Vector problem: flagpole with wires at different angle

[prime-factor]

Homework Statement

Two supporting wires keep a flagpole in its
vertical position. The horizontal components of the tensions in
the supporting wires must be equal and opposite,
otherwise the pole will move laterally. The
vertical components may be different.
The longer wire forms a 30 degree angle with the ground, and
the shorter wire forms a 45 degree angle with the ground.
a Calculate the ratio of the tension in the
shorter wire to the tension in the longer wire.
b If the tension in the shorter wire is 600 N, calculate the magnitude of the tension
in the longer wire.

(Refer to picture) in the word document.

Homework Equations

basic trigonometry:

sine, cosine, tan,

possibly cosine/sine rules

The Attempt at a Solution

I am not sure, what to do with this problem.
I have attempted it, but haven't a clue
how to do it correctly. Please help.
I've just started this topic, and haven't been
taught this yet.

 

[Carid]

Do you know how to resolve a vector into two component vectors? For example, if you are driving North East at speed V you have a North vector and an equal East vector. These two vectors would each be of size V*cos(45°). If you now turn a bit to the left so you are driving at 30° East of North then the North vector will now be V*cos(30°) and the East vector will be V*cos(60°). Does this help?

 

[prime-factor]

I am having trouble understanding.

So with my question, V would be the magnitude of the vector, and I would have:

r.cos(30) , and r.cos(45) ?

I don't really get it. Because I don't have a magnitude.

 

[Carid]

You need tensions; just call them T1 and T2. They won't be equal. The horizontal components are equal and the vertical ones are different.

 

[prime-factor]

Ahhh :)

Okay.

So let horizontal components equal x, and vertical components equal T1, T2

=>cos (theta₁) = x/T1
T1 = x / cos (theta₁)

=>cos(theta₂) = x/T2
T2 = x / cos (theta₁)

Then let's say I choose an arbitrary value...2

2/ cos(30) = 2.30

2/ cos(45) = 2.82

=> 2.82 : 2.3 = 1: 1.2(approx) , so that's my ratio?

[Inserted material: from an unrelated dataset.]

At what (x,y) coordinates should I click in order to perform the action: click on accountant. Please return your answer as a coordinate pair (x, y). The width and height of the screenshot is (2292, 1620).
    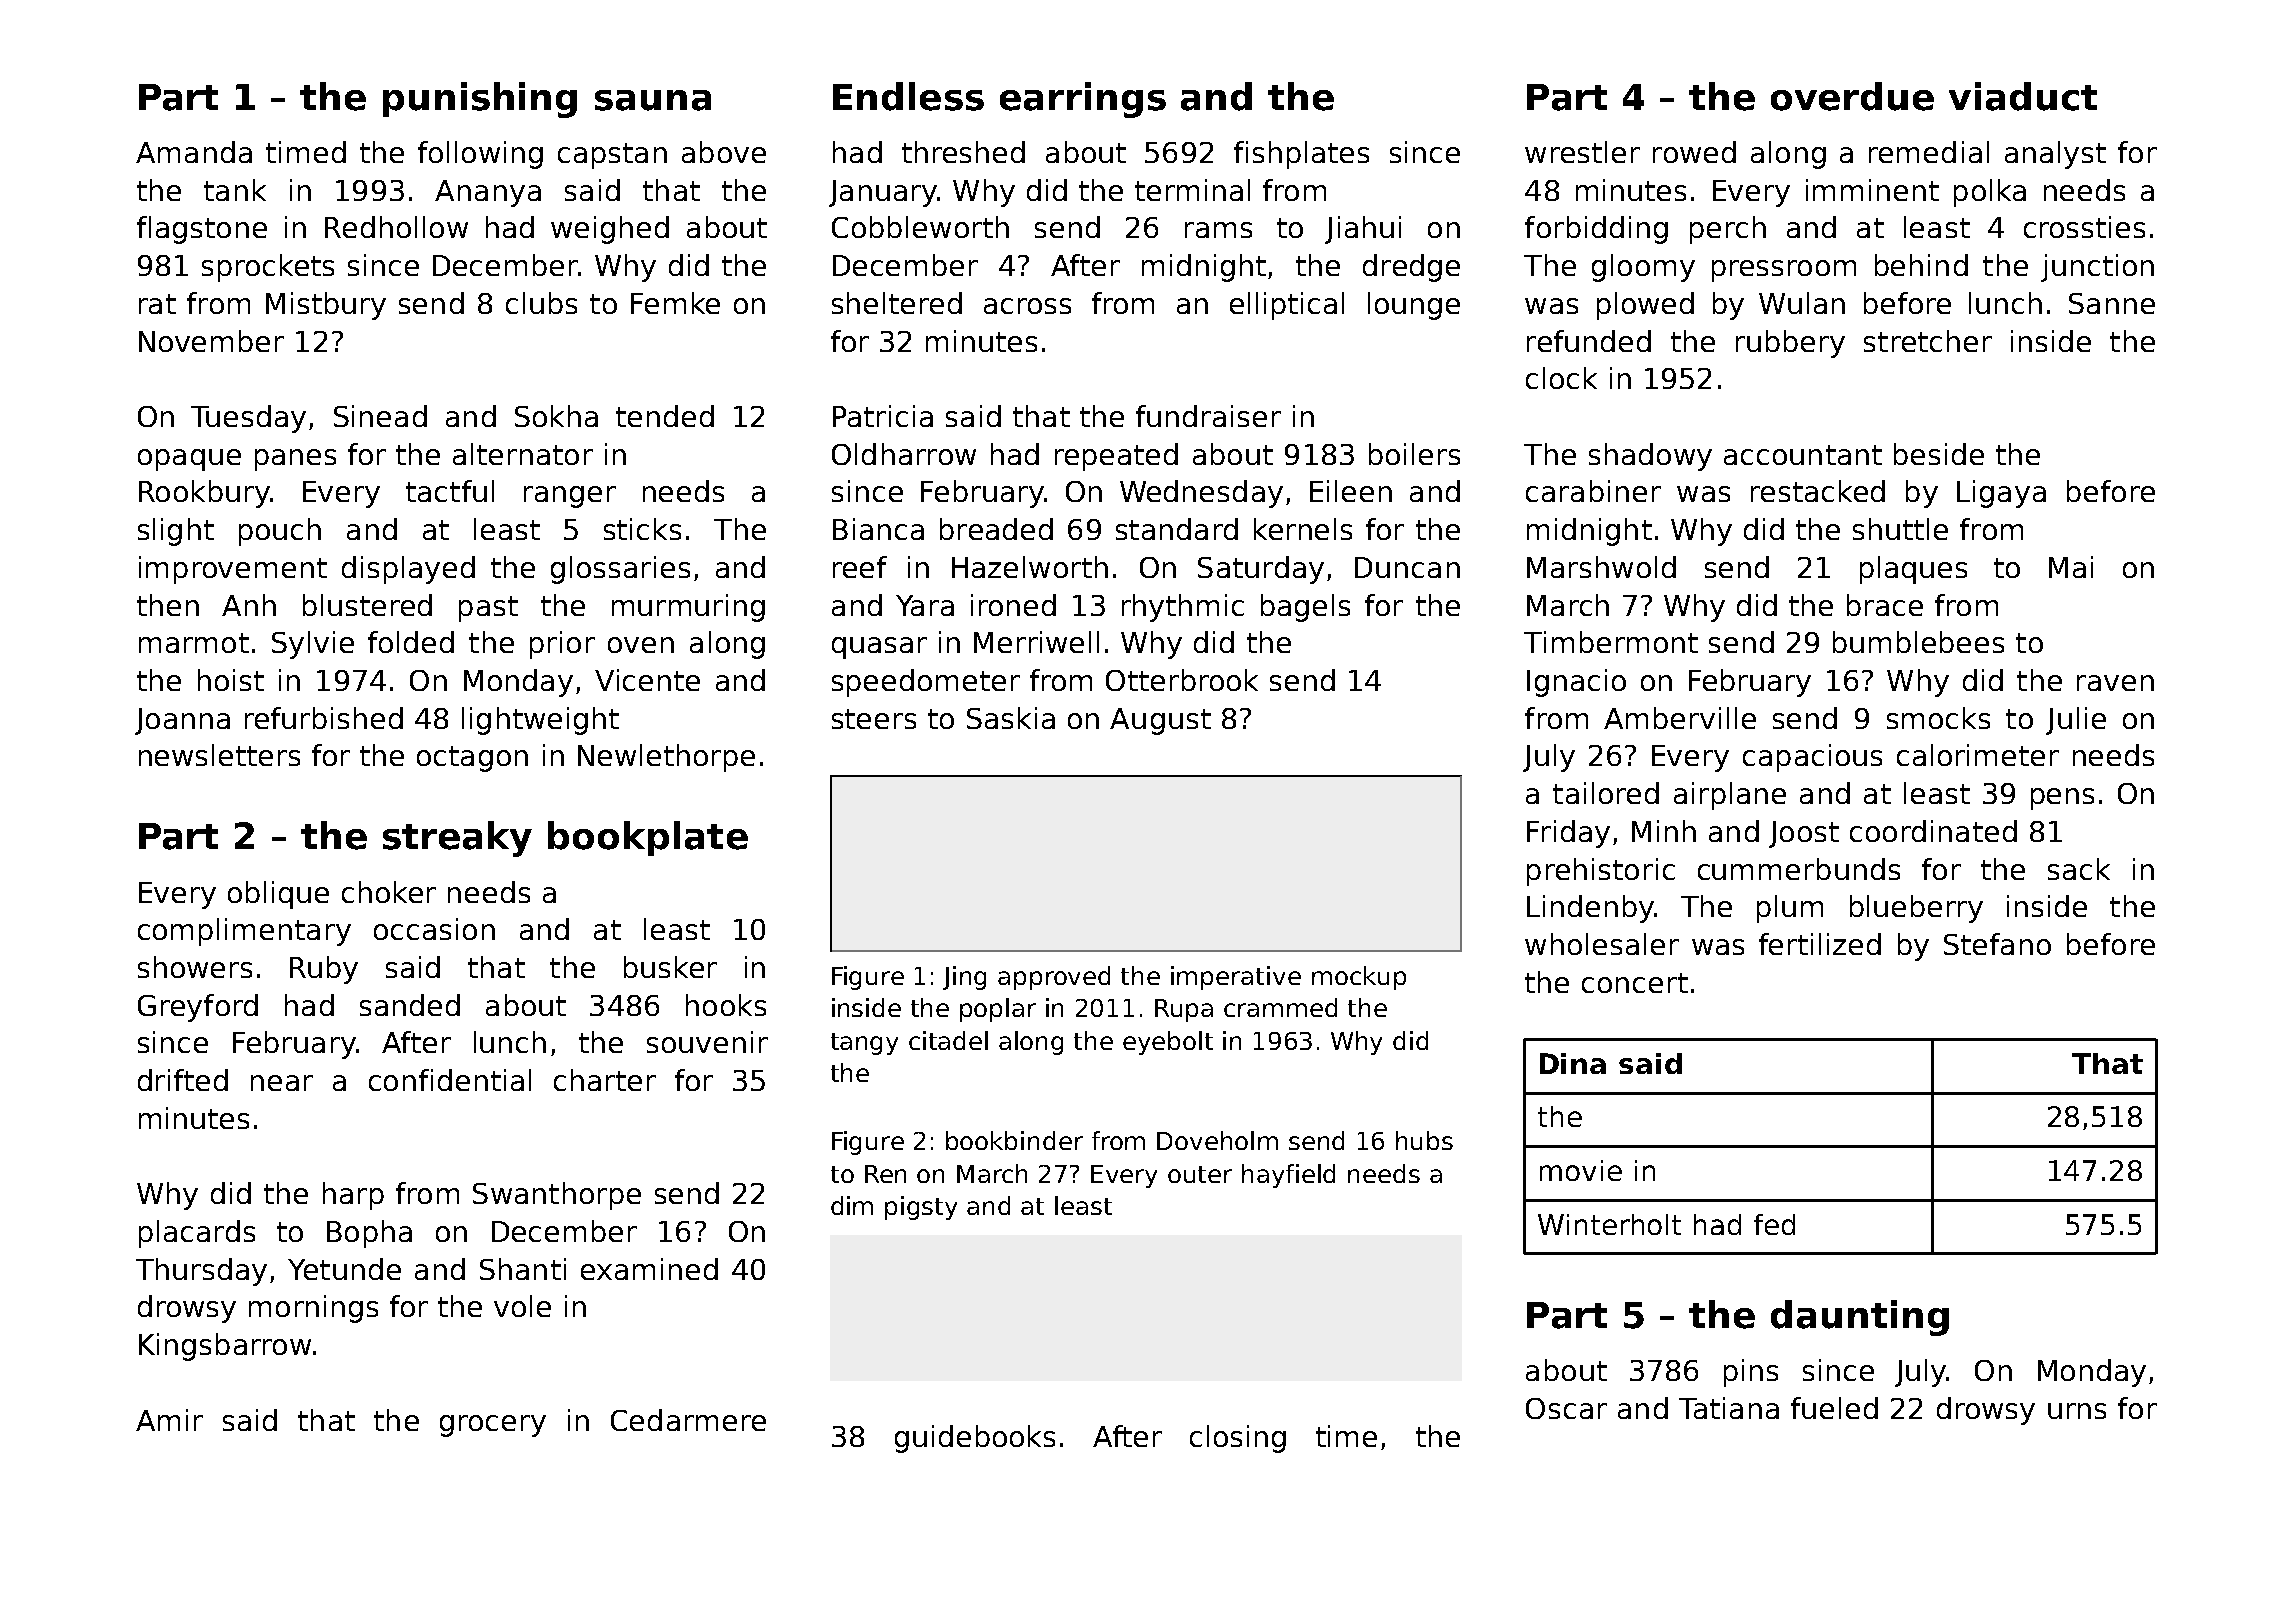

Or I could have just done cos(30) : cos(45)

 

[Carid]

You answer is incorrect I fear.
That wasn't quite what I had in mind.

Longer cable has tension T1.
The horizontal component will then be T1*cos(60°)
The vertical component will then be T1*cos(30°)
Repeat this exercise for the shorter rope with tension T2 and equate the horizontal components.
From here you can get the ratio of tensions.

 

[prime-factor]

I did that and got:

cos(30)(T1) = cos(45)(T2)

and get the same: 1.224:1

which is the same as what I get doing it the way you feared was incorrect.

It ends up being the same, because I was equating the horizontal components

 

[Carid]

My horizontal component is T1*cos(60°); yours is cos(30)(T1). Not the same!

 

[Carid]

prime-factor

I broke the golden rule and didn't draw a diagram.
Your solution was correct.

 

[prime-factor]

Hey. No problems :). I appreciate your help nonetheless. I needed to resolve to resolve the components and you reminded me too, so Thankyou.